DIRECTIONS =>
1. These questions are about the diamond grading text. Answer each one:
(a) What magnification does the eyeglass used for the final clarity grade have?
(b) What magnification does the microscope first used to study the stone have?
(c) Where are IGI's headquarters?
2. Can you translate this sentence from the diamond grading text into Spanish: "Besides the four C's, there's the issue of provenance, which is determining where the diamond comes from."
3. Could you quote the diamond grading text word for word, from "IGI has had" up to and including "and rough diamonds."?

--- SOURCE TEXT Enclosed Below ---

Mr D'Haemer explained: "Without fluorescents the colour is the same whichever way you view it. But fluorescents make a stone brighter when viewed table up. Table down it might be G; table up, it could be F. That's the way it will be seen when mounted so that's the colour it's graded."
The last test checks the stone's clarity by detecting imperfections on its surface or deep within. The final grade - from IF (internally flawless) to imperfect - is given according to what is visible through an eyeglass that magnifies to a strength of 10.
But the gemologist's eye is initially guided by studying the stone through a microscope at a magnification of 50, picking out crystals that may feather within it or dark inclusions that can speckle it. At worst, Mr D'Haemer said, a diamond can look as though "there is a war raging inside it".
An untrained eye looking through a microscope at a five-carat diamond will find it difficult to see past the dust on its surface. "You look with normal eyes," Mr D'Haemer said. "We see more clearly. We don't see the dust. We only see what we need to see."
It is a light-hearted comment, but it resonates with something more serious. What, after all, does one "need" to see when it comes to diamonds?
Besides the four C's, there's the issue of provenance, which is determining where the diamond comes from.
IGI has had links with DMCC since Almas Tower's inception. Before the ground was broken on the plot, DMCC flew IGI experts from its Antwerp headquarters to train members of staff in gemology, diamond sorting, treating, synthetic and rough diamonds.

--- End of Enclosed SOURCE TEXT ---
--- DATASET CONTENT Enclosed Below ---

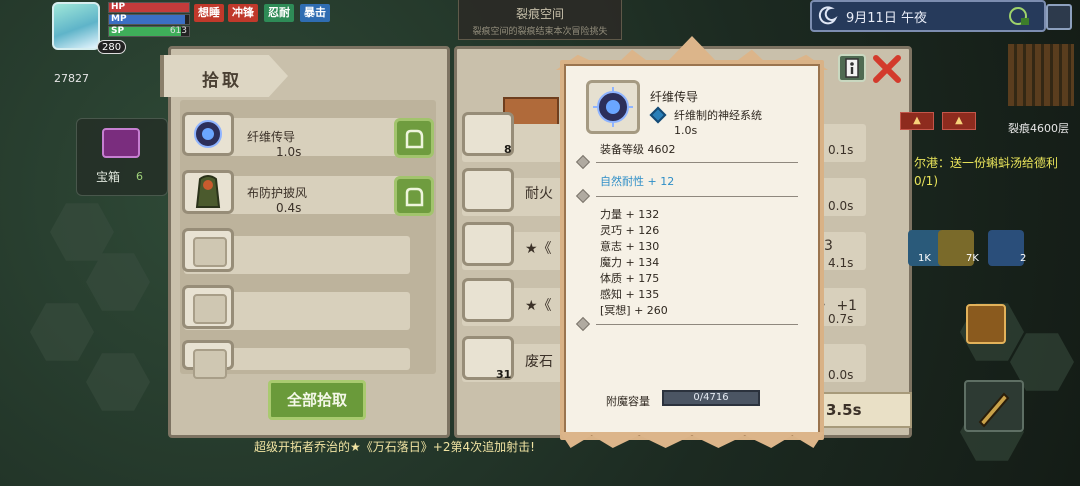 The width and height of the screenshot is (1080, 486). Describe the element at coordinates (315, 13) in the screenshot. I see `status-chip: 暴击` at that location.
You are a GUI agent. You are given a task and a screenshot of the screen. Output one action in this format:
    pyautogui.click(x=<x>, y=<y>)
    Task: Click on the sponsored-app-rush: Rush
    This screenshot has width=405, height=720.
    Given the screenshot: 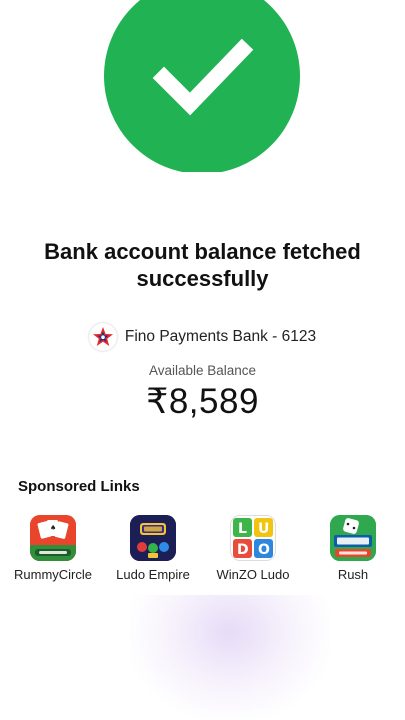 What is the action you would take?
    pyautogui.click(x=353, y=548)
    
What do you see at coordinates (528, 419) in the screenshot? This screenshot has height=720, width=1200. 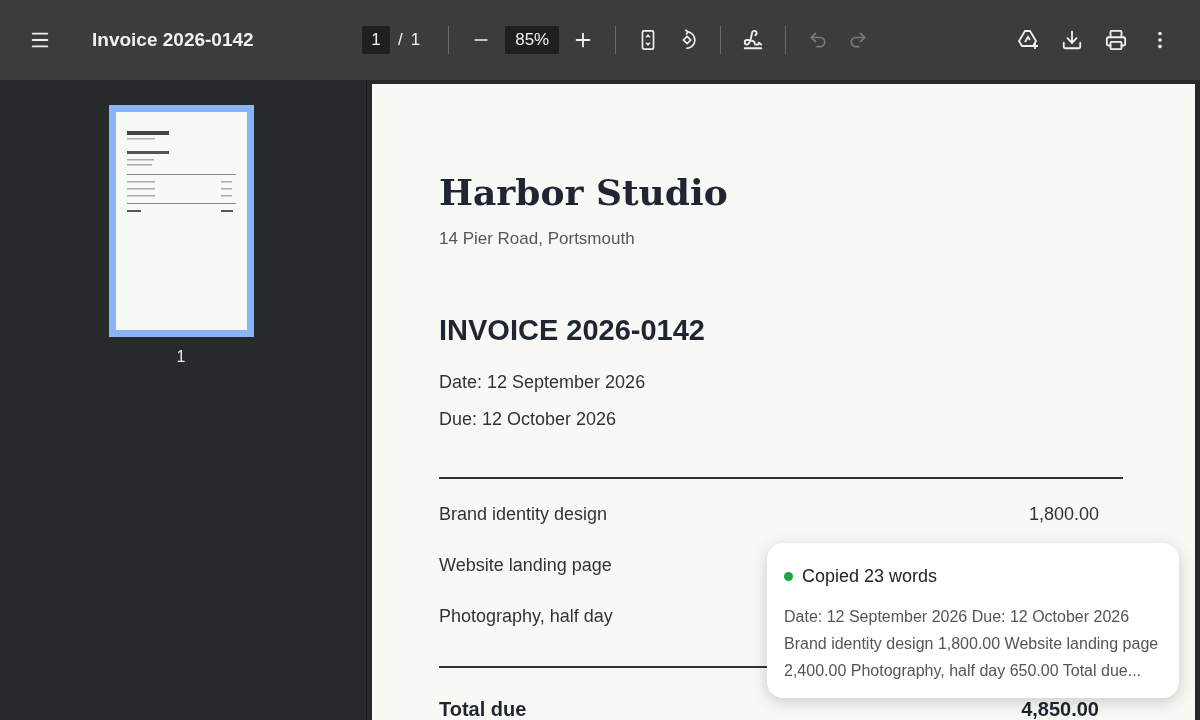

--- End of Enclosed DATASET CONTENT ---

TASK-BY-TASK RESULTS =>
1.
(a) 10
(b) 50
(c) Antwerp

2. Además de las cuatro C, está la cuestión de la procedencia, que consiste en determinar de dónde proviene el diamante.

3.
IGI has had links with DMCC since Almas Tower's inception. Before the ground was broken on the plot, DMCC flew IGI experts from its Antwerp headquarters to train members of staff in gemology, diamond sorting, treating, synthetic and rough diamonds.